# REQUIRED ACTION
Reproduce only the stretch of entries below that begins at the first line and ends at the line holding "The image size is (700, 500).".

(Saved data entries)
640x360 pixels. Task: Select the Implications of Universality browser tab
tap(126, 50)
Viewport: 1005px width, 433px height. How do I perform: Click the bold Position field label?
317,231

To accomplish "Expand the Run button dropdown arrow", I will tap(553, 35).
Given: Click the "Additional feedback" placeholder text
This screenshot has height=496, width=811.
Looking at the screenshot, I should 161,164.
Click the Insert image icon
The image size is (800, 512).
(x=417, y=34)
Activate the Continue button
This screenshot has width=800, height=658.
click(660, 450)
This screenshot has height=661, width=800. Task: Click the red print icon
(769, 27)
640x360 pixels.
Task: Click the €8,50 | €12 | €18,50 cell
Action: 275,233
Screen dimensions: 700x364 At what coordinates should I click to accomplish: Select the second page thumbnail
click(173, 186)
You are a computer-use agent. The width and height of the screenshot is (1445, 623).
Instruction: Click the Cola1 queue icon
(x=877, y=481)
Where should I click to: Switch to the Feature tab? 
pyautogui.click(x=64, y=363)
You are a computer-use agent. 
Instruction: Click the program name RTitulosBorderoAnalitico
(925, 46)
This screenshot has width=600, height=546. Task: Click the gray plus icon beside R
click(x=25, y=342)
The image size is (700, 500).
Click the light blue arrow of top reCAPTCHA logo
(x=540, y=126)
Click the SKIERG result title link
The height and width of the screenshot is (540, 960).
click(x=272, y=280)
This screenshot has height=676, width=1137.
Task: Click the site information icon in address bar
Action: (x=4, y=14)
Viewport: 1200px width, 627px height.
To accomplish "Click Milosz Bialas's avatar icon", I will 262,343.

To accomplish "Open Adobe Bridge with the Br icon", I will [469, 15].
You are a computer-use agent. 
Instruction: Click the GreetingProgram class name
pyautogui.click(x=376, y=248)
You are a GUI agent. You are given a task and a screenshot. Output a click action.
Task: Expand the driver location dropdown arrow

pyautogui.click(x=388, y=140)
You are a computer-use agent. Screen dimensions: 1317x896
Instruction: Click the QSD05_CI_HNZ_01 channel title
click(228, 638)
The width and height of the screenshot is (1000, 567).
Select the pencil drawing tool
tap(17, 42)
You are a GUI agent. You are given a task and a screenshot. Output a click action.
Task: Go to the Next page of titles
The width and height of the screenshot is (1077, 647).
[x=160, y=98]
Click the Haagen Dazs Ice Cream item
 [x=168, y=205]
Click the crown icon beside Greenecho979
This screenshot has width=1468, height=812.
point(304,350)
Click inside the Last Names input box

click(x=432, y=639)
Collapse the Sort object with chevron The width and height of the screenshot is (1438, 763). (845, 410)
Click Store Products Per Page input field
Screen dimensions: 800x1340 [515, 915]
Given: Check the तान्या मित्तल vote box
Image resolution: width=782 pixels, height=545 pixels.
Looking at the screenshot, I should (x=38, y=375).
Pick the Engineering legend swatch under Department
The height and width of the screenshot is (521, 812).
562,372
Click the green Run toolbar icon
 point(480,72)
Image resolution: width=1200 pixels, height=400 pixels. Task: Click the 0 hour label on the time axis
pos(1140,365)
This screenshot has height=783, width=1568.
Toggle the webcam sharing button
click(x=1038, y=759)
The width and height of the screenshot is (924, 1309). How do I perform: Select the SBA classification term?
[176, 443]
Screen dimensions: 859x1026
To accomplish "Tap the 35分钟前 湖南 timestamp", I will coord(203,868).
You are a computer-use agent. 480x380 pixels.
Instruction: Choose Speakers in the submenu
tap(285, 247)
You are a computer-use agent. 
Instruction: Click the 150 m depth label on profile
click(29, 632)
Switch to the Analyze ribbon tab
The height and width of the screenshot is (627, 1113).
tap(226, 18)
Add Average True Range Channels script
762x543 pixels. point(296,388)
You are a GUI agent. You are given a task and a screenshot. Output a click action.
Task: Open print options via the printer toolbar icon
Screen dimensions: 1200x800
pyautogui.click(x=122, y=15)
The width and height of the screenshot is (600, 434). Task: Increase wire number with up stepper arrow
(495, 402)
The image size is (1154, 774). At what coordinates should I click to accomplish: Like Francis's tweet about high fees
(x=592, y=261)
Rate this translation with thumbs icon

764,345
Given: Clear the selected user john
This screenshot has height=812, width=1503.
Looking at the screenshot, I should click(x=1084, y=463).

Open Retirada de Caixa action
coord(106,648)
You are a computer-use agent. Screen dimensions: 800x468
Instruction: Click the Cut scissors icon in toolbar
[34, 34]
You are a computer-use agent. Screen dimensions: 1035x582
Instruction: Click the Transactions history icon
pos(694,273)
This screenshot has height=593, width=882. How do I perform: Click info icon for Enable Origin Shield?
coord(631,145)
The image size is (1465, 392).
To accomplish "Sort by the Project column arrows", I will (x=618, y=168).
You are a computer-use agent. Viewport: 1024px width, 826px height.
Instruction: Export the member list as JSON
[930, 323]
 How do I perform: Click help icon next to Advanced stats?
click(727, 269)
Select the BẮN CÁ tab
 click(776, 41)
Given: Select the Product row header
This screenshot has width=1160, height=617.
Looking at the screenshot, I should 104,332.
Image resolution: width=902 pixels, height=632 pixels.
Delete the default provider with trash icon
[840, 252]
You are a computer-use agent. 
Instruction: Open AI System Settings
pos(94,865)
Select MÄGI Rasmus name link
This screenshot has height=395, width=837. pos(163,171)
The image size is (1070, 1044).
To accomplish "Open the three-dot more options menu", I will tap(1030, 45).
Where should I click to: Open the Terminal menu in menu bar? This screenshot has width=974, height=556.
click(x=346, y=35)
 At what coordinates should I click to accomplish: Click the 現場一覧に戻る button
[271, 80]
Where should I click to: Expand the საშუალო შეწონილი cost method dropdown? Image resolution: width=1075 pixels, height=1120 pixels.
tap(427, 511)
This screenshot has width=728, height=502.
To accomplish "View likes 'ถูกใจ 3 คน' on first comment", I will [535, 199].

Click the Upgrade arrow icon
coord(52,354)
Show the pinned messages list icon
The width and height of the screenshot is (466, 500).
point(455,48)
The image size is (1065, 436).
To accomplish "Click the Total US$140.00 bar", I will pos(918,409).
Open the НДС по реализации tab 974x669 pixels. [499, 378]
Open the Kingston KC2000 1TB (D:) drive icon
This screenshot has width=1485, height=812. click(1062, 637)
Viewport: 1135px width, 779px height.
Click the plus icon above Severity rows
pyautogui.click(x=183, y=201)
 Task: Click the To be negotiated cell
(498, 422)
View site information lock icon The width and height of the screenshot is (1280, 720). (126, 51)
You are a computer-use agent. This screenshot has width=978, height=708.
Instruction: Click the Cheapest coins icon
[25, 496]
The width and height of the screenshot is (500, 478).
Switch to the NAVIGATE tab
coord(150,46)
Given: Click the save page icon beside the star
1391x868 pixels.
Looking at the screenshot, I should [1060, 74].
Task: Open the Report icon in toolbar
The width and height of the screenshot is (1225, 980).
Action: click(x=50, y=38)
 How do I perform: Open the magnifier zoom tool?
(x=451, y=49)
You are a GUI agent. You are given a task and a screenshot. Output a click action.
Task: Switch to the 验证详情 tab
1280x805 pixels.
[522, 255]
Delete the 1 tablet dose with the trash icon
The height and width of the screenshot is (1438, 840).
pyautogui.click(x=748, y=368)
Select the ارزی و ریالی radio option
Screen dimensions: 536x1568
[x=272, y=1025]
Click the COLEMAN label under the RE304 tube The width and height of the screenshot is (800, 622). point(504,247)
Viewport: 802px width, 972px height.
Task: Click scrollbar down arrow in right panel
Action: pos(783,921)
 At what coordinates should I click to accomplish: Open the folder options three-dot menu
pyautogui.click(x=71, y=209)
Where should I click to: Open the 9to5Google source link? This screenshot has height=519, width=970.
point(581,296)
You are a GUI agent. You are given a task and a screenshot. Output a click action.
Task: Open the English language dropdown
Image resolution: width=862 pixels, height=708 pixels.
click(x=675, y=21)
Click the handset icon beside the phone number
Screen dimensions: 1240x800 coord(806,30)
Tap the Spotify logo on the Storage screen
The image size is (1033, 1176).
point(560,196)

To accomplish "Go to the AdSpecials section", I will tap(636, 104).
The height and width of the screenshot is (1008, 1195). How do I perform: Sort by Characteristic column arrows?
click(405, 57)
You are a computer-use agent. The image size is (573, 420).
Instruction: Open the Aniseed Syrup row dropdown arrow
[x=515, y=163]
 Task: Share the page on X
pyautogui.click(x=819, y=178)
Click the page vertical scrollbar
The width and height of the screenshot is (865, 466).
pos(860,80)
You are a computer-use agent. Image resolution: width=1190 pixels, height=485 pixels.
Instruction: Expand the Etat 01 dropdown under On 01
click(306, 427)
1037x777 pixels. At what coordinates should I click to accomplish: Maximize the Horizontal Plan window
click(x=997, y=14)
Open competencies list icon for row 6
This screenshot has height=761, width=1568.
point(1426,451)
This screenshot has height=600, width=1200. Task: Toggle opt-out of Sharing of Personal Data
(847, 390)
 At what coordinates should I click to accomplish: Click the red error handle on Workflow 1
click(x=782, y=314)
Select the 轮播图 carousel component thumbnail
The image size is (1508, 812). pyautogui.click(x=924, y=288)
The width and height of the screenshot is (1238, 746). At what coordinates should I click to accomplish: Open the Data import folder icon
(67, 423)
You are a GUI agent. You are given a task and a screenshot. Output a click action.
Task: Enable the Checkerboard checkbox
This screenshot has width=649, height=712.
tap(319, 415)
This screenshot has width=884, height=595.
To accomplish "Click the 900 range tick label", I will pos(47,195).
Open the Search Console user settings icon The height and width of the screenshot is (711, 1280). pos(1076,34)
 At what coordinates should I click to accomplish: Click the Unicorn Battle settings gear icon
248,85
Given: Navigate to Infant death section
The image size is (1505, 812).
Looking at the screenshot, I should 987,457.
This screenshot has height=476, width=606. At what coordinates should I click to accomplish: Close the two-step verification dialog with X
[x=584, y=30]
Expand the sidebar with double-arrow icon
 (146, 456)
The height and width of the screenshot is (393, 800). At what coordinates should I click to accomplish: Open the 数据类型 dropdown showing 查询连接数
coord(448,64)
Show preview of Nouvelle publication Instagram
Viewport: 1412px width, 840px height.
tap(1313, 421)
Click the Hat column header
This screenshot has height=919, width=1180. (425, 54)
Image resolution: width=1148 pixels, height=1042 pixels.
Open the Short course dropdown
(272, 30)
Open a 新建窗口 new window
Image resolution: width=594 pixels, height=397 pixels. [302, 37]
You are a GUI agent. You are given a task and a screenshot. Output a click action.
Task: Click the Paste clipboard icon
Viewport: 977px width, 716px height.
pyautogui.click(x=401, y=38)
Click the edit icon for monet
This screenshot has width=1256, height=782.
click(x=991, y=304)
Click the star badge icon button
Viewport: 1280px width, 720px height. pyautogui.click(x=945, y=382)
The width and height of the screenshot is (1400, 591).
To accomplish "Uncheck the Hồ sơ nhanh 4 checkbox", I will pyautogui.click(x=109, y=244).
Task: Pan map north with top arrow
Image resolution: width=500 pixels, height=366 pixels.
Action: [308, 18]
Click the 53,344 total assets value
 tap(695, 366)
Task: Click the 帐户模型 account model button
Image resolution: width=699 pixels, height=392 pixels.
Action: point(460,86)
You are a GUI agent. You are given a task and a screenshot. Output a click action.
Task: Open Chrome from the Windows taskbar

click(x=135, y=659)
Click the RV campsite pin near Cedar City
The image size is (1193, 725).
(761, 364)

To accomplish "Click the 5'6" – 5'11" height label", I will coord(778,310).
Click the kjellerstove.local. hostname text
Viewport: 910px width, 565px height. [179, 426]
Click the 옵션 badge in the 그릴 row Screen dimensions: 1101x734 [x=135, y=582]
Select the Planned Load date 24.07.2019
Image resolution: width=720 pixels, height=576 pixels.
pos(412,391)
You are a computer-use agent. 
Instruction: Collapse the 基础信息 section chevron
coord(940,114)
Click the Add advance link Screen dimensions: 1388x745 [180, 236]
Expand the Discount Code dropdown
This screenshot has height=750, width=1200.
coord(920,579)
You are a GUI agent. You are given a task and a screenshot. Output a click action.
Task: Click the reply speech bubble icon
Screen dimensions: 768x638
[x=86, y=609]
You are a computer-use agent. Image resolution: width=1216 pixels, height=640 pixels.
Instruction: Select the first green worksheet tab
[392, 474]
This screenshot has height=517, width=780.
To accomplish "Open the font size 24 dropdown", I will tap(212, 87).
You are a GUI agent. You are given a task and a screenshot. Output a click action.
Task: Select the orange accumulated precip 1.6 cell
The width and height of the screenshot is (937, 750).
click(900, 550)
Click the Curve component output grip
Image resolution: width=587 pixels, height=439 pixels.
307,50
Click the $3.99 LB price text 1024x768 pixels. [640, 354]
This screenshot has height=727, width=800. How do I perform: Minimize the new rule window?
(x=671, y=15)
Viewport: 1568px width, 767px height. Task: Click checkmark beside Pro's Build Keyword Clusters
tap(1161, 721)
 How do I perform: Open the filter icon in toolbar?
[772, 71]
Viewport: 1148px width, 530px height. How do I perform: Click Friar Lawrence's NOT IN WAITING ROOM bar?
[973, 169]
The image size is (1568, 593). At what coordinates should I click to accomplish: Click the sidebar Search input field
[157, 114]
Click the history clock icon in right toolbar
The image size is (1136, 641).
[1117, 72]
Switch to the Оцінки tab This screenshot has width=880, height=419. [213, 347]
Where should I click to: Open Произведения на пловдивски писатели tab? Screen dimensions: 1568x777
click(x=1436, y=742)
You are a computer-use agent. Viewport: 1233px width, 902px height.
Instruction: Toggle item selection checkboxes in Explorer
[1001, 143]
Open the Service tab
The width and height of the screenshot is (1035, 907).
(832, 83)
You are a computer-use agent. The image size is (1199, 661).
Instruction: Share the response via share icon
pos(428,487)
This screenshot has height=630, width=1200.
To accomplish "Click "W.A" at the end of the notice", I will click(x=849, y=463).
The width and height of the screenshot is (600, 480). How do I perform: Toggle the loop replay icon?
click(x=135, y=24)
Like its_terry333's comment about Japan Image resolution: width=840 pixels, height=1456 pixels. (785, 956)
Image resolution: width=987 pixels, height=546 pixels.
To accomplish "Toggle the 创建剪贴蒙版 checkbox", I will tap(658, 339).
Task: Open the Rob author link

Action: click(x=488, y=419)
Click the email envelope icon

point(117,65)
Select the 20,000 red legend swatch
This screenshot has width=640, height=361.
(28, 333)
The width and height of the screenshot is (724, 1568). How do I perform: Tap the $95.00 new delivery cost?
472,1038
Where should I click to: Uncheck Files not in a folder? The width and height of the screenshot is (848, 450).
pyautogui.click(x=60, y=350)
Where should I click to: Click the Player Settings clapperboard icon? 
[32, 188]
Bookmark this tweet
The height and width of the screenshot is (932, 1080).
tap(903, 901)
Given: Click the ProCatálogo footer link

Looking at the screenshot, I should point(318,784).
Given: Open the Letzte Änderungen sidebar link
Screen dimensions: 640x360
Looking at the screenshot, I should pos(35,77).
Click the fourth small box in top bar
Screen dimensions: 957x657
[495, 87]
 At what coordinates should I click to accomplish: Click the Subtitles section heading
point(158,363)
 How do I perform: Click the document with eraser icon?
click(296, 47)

# SOLUTION
640x360 pixels. Task: Select the Implications of Universality browser tab
tap(126, 50)
Viewport: 1005px width, 433px height. How do I perform: Click the bold Position field label?
317,231

To accomplish "Expand the Run button dropdown arrow", I will tap(553, 35).
Given: Click the "Additional feedback" placeholder text
This screenshot has height=496, width=811.
Looking at the screenshot, I should 161,164.
Click the Insert image icon
The image size is (800, 512).
(x=417, y=34)
Activate the Continue button
This screenshot has width=800, height=658.
click(660, 450)
This screenshot has height=661, width=800. Task: Click the red print icon
(769, 27)
640x360 pixels.
Task: Click the €8,50 | €12 | €18,50 cell
Action: 275,233
Screen dimensions: 700x364 At what coordinates should I click to accomplish: Select the second page thumbnail
click(173, 186)
You are a computer-use agent. The width and height of the screenshot is (1445, 623).
Instruction: Click the Cola1 queue icon
(x=877, y=481)
Where should I click to: Switch to the Feature tab? 
pyautogui.click(x=64, y=363)
You are a computer-use agent. 
Instruction: Click the program name RTitulosBorderoAnalitico
(925, 46)
This screenshot has width=600, height=546. Task: Click the gray plus icon beside R
click(x=25, y=342)
The image size is (700, 500).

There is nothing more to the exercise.